Смысл безразличен. Тело бесцельно. Эссе и речи о литературе, искусстве, театре, моде и о себе - [54]

Шрифт
Интервал

Техника кино, техника звукозаписи никогда не была в состоянии проникнуть в суть Марлен Дитрих и тем самым разбить ее образ; техническому, химическому процессу изгнания человека не удалось сковать ее навсегда и навечно там, куда актрису помещал ее создатель (и у нее по — настоящему никогда не было своего создателя, хотя она и называла режиссера Йозефа фон Штернберга «своим мастером», а себя — «его счастливой марионеткой»!), нет, в то время как вся киношная аппаратура вновь пытается сотворить ее, в то время как она может явиться перед нами сколько угодно раз, она нисколько не умерла, она оказалась в состоянии снова и снова сотворять саму себя, как раз потому, что была существом мыслящим, принимавшим решения. Она снова и снова будет появляться на экране, разговаривать, петь, двигаться, являться нам из этой экранной стены: она, Марлен Дитрих — не ставшая ничьей добычей.

1992

О ФИЛЬМЕ «КАРНАВАЛ ДУШ»

© Перевод А. Белобратова

Киноэкран — это место, где нечто появляется, чтобы снова бесследно исчезнуть. Поэтому мне всегда особенно нравились фильмы ужасов и фильмы о привидениях. Там появляются персонажи, что — то произносят, а мы, сидящие в кинозале, привязанные к своему зрению, проникаем сквозь них, словно они — абсолютное ничто, а потом они сами улетучиваются словно тени, просто невероятно! Хотя мы видим это собственными глазами. Кино ведь вообще — подглядывание за призраками. То, что появляется на экране, преодолевает границы времени, и мы пригибаемся, инстинктивно вжимаемся в кресла, когда появляется что-то ужасное и пугающее, — как бы оно нас не задело, перепрыгнув через нас, словно через гимнастического коня, оттолкнувшись от нас, от наших сгорбленных в ожидании спин, провожаемое нашими широко раскрытыми от страха глазами, неспособными ни дать жизнь, ни убить ее; и наше внутреннее сопротивление увиденному (созданному не нами), сопротивление, которое, разумеется, необходимо, чтобы мы испытали ужас, раз за разом преодолевается. Фильмы о привидениях трогают нас, ведь мы, зрители, хотим не просто созерцать, мы хотим, чтобы и с нами что-то происходило. Мы смотрим и не смотрим одновременно (как часто я закрывала лицо руками и подсматривала сквозь пальцы, но не в этом дело!), но и тогда, когда мы не отваживаемся поднять глаза на экран, оно, то, что мы должны там увидеть, все равно — ТАМ! И когда мы робко открываем глаза, думая, что всё уже позади, оно, это ужасное видение, снова парит над нами, словно знакомое, лучащееся «Око Бога» (в Вене, кстати, есть кинотеатр, который так и называется).

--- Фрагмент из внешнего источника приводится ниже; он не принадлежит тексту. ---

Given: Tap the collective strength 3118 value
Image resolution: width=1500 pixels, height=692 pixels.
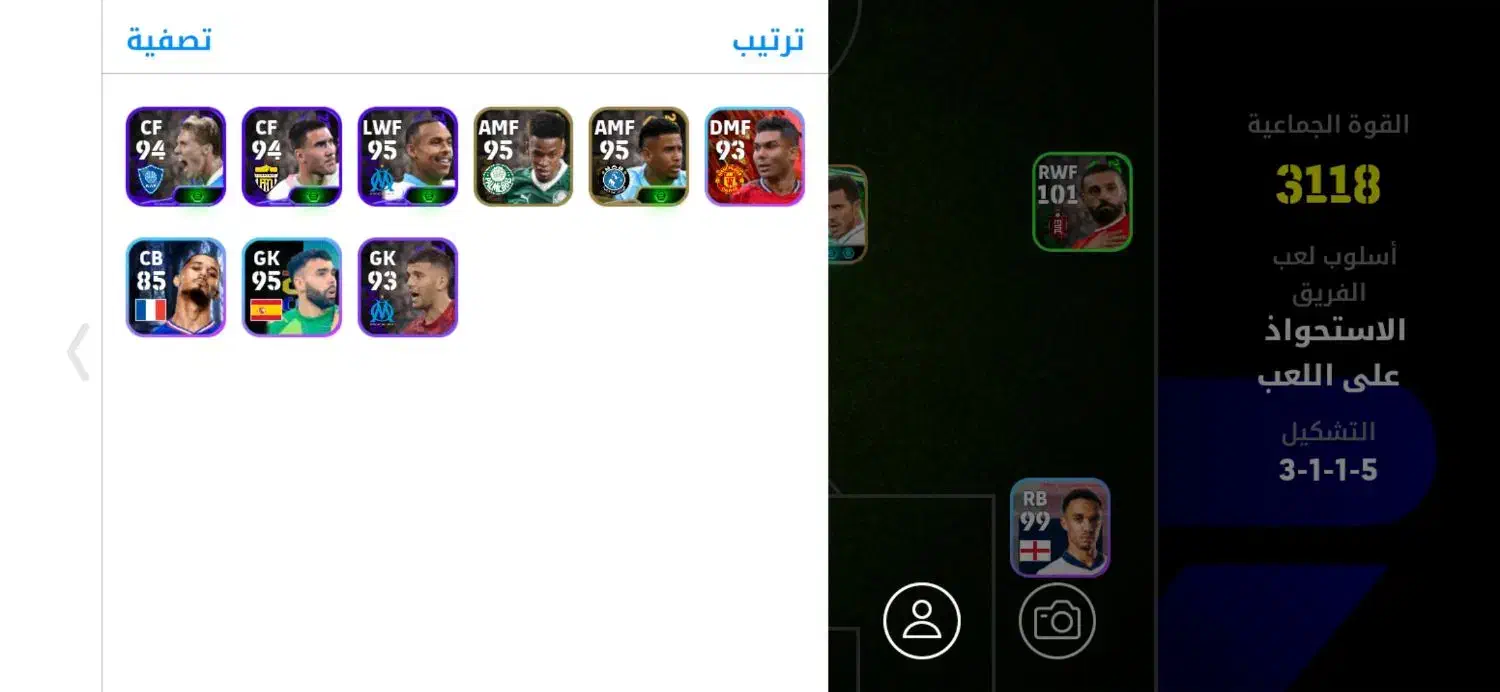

Один из моих любимых фильмов — это «Carnival of souls» («Карнавал душ»), сценарий написан Джоном Клиффордом, режиссер фильма — Герк Харви, США, 1962.

Из реки появляется силуэт белой женщины, которая восемь часов назад вместе с двумя другими пассажирками упала в автомобиле в воду и утонула. Никто не может объяснить, как ей удалось выжить, как она избежала участи остальных; на экране она тоже избегает появляться — она предстает в виде белого пятна, видны только широко раскрытые, огромные, размером с теннисные мячи, глаза, белые на белом, впивающиеся взглядом в нас, зрителей.

Сомнамбулу небытия (в кино это приравнивается к невозможности видеть) приводит в движение какая-то сила, механизм, ей неизвестный, и зрители тоже остаются в неведении. Впрочем, они о чем-то догадываются, ведь они находятся в другом месте, нежели героиня фильма, однако в них что-то восстает, противится, и поэтому они не готовы к появлению этой белой женщины на экране. Или сама женщина на самом деле боится своих зрителей? Она постоянно убегает от них, оборачиваясь и бросая испуганные взгляды на тех, кто за ней наблюдает. Для исполнительницы главной роли есть место на экране, однако она, главная героиня, вскоре вынуждена предоставить место другим персонажам, исчезая на все более продолжительное время. Мы же, зрители, постоянно видим только эту убегающую женщину, и видим буквально в каждом эпизоде.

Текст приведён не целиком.